# [Entries shown]
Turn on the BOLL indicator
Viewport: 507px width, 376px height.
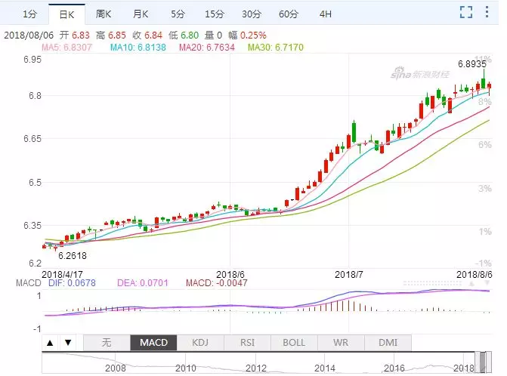tap(294, 343)
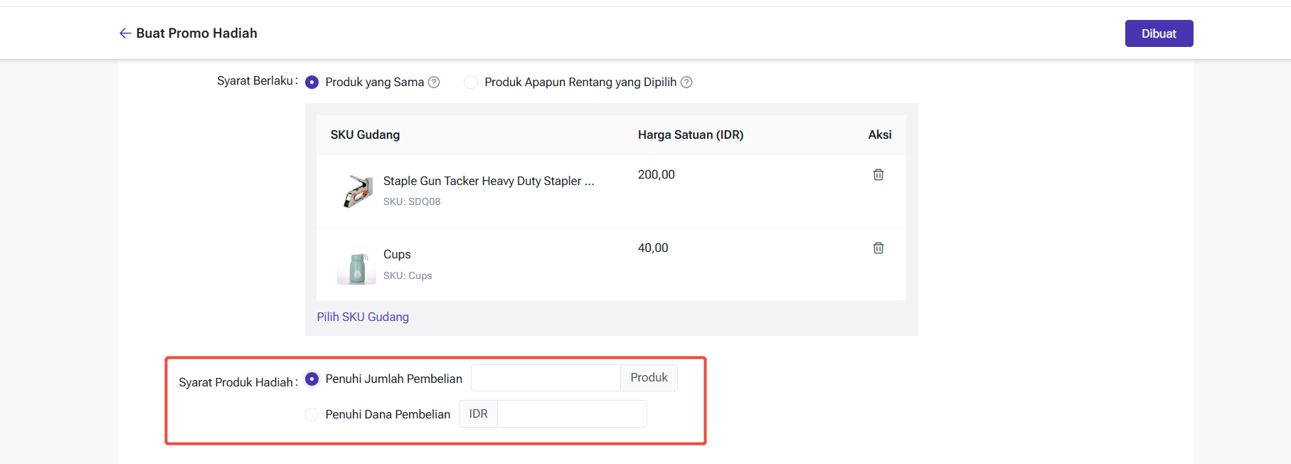1291x464 pixels.
Task: Open help icon beside Produk Apapun Rentang yang Dipilih
Action: click(686, 83)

# [Activity]
Transcribe the records above exactly, leaving every picture out of the copy.

# [Output for this task]
Turn on the BOLL indicator
Viewport: 507px width, 376px height.
tap(294, 343)
1291x464 pixels.
Task: Open help icon beside Produk Apapun Rentang yang Dipilih
Action: click(686, 83)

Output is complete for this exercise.